**Consigne détaillée:** Recopiez le passage du texte sur la misophonie allant de « Le jeu des hypothèses » à « d’ordinateur, par exemple. ».

Le jeu des hypothèses

Le plus souvent, les symptômes de la misophonie débutent dans l’enfance ou l’adolescence, mais parfois à l’âge adulte, voire durant la vieillesse. Au départ, un seul son ou quelques rares sons apparentés sont déclencheurs du trouble. Au fil des années, d’autres bruits peuvent ou non élargir le champ des sons jugés insupportables par le misophone. Tantôt ils appartiendront à une même catégorie, tels les bruits de bouche, tantôt ils relèveront de plusieurs catégories. Mastication et frappe sur les touches d’un clavier d’ordinateur, par exemple.

Actuellement, peu de travaux ont été réalisés sur les causes de la misophonie. Aussi ses mécanismes étiopathogéniques demeurent-ils assez mystérieux. Des études de cas suggèrent cependant la présence d’une composante génétique. Selon certaines recherches, 55% des misophones auraient des antécédents familiaux. Pour le reste, les hypothèses foisonnent. D’aucuns évoquent des problèmes de transmission auditive. D’autres, en recourant à l’imagerie par résonance magnétique fonctionnelle (IRMf), ont observé, chez des patients misophones exposés aux sons qu’ils exècrent, une hyperactivation au niveau du cortex auditif bilatéral et de l’amygdale, structure du cortex limbique (communément appelé le «cerveau des émotions») jouant principalement, mais pas uniquement, le rôle de «détecteur de danger», de «système d’alerte». L’hyperactivation enregistrée ne se produit pas lors d’une exposition à des sons neutres. «Tout semble indiquer que les misophones traitent les informations sonores de manière différente des non-misophones. Mais leur pattern de fonctionnement cérébral induit-il le trouble ou en est-il la conséquence ?», s’interroge Hedwige Dehon.

[Données recueillies]
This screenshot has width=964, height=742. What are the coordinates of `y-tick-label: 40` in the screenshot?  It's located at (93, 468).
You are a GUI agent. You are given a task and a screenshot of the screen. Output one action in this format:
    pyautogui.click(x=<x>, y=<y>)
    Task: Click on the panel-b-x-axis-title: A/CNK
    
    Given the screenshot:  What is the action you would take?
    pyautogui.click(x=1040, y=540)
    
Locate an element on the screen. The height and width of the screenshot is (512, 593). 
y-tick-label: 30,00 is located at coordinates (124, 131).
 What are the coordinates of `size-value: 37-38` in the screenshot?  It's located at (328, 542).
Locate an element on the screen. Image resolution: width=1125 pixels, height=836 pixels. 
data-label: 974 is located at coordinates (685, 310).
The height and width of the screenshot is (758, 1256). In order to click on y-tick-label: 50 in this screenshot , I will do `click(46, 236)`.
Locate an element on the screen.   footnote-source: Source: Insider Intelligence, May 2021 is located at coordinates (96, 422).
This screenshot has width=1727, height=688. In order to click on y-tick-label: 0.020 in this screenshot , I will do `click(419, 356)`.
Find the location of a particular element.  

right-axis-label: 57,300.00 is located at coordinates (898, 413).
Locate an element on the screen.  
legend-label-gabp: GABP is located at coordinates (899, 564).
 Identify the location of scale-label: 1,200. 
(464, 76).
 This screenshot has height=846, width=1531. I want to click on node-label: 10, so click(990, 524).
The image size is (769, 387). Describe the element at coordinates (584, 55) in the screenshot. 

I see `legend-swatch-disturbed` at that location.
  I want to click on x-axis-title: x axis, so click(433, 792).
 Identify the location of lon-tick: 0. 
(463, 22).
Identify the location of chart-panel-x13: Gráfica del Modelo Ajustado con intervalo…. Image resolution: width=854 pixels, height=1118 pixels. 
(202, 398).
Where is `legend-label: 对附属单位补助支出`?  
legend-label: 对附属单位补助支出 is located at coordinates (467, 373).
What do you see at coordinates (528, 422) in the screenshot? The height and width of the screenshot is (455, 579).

**Partie réponse:**
Le jeu des hypothèses

Le plus souvent, les symptômes de la misophonie débutent dans l’enfance ou l’adolescence, mais parfois à l’âge adulte, voire durant la vieillesse. Au départ, un seul son ou quelques rares sons apparentés sont déclencheurs du trouble. Au fil des années, d’autres bruits peuvent ou non élargir le champ des sons jugés insupportables par le misophone. Tantôt ils appartiendront à une même catégorie, tels les bruits de bouche, tantôt ils relèveront de plusieurs catégories. Mastication et frappe sur les touches d’un clavier d’ordinateur, par exemple.